**YOUR INSTRUCTIONS:** Print the items exactly as they appear, from the line containing "Click the SYNOP Wind m/s legend label" through the line containing "[x=546, y=395]", with both of those lines included.

**STORED ROWS:**
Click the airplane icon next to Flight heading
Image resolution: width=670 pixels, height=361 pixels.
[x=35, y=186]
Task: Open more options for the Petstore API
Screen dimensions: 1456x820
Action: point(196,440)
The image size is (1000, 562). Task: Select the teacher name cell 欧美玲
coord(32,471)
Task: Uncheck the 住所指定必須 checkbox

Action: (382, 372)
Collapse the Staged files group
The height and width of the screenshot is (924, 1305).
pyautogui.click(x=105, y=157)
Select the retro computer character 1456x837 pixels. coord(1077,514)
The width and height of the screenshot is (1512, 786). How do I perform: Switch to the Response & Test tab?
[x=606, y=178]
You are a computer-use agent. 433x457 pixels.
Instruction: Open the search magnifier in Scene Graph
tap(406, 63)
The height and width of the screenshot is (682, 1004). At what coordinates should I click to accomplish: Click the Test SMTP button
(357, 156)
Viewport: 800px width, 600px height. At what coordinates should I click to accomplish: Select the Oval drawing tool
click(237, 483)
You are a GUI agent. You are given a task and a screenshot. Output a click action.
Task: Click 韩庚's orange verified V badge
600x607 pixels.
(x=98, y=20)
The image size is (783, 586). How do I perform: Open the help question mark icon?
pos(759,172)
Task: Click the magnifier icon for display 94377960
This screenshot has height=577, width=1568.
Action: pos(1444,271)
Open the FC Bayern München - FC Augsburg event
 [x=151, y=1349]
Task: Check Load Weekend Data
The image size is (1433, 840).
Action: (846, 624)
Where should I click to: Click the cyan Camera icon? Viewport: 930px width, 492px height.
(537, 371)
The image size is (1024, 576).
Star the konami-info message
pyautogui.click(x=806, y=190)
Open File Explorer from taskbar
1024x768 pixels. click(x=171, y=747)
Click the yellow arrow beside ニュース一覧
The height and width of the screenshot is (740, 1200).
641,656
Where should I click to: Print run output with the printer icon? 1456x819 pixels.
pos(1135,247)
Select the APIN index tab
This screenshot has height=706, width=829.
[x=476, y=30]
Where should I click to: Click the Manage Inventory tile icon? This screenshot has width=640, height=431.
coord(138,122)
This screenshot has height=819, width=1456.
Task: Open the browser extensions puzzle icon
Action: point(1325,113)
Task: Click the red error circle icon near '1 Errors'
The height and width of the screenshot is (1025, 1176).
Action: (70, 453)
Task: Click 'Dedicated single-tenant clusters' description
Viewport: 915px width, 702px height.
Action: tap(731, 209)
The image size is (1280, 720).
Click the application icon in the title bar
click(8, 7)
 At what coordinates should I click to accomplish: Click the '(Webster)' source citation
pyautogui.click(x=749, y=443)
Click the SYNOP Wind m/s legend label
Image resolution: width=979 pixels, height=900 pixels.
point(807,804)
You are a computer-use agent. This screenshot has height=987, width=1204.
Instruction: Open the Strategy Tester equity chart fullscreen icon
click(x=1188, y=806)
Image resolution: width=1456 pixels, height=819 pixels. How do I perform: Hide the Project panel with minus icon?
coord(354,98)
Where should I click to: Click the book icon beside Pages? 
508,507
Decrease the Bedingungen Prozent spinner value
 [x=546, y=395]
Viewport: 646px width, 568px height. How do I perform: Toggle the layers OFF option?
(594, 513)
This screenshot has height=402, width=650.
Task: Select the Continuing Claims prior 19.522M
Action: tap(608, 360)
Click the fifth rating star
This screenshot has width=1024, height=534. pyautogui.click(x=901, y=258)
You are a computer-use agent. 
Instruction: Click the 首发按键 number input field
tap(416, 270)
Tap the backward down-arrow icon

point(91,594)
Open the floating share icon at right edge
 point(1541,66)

**TASK RESPONSE:**
Click the SYNOP Wind m/s legend label
Image resolution: width=979 pixels, height=900 pixels.
point(807,804)
You are a computer-use agent. This screenshot has height=987, width=1204.
Instruction: Open the Strategy Tester equity chart fullscreen icon
click(x=1188, y=806)
Image resolution: width=1456 pixels, height=819 pixels. How do I perform: Hide the Project panel with minus icon?
coord(354,98)
Where should I click to: Click the book icon beside Pages? 
508,507
Decrease the Bedingungen Prozent spinner value
 [x=546, y=395]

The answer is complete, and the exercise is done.